French Soldiers Raid Deerfield, Massachusetts
On February 29, 1704, between two and three hundred French soldiers and their Native American allies raided the tiny frontier settlement of Deerfield, Massachusetts.
The assault was a tiny skirmish in Queen Anne's War—a broader conflict between France and England. As a precaution, the townsfolk had sheltered in the town's palisade but they were surprised by the mid-winter attack and Deerfield quickly fell to the invaders. Fifty-six English men, women, and children were killed and over one hundred residents began a forced march through heavy snows to Canada.
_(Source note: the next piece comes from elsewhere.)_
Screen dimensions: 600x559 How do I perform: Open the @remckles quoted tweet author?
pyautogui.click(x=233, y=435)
Deerfield's minister, Rev. John Williams, his wife and five children, were among the captives. Although twenty one of the prisoners died along the way, including Mrs. Williams, the minister survived the trip. After over a year as a prisoner of war, he and sixty other captives returned to Massachusetts. William memorialized his Canadian experience in The Redeemed Captive Returning to Zion. First printed in 1707, the book was reprinted again and again.
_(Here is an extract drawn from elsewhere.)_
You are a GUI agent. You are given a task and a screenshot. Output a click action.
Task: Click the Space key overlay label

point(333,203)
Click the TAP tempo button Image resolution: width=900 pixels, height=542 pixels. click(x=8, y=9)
Queen Anne's War (1702–13) was the second in a series of four French and Indian Wars fought between France and England (later Great Britain). in North America for control of the continent and was the counterpart of the War of the Spanish Succession in Europe. In addition to the two main combatants, the war also involved a number of American Indian tribes and Spain, which was allied with France.
The name "Queen Anne's War" is used only in the United States, reflecting the American Colonial practice of naming wars by the name of the reigning monarch. In Canada, Britain, and France this war is simply known as the North American theater of the War of the Spanish Succession.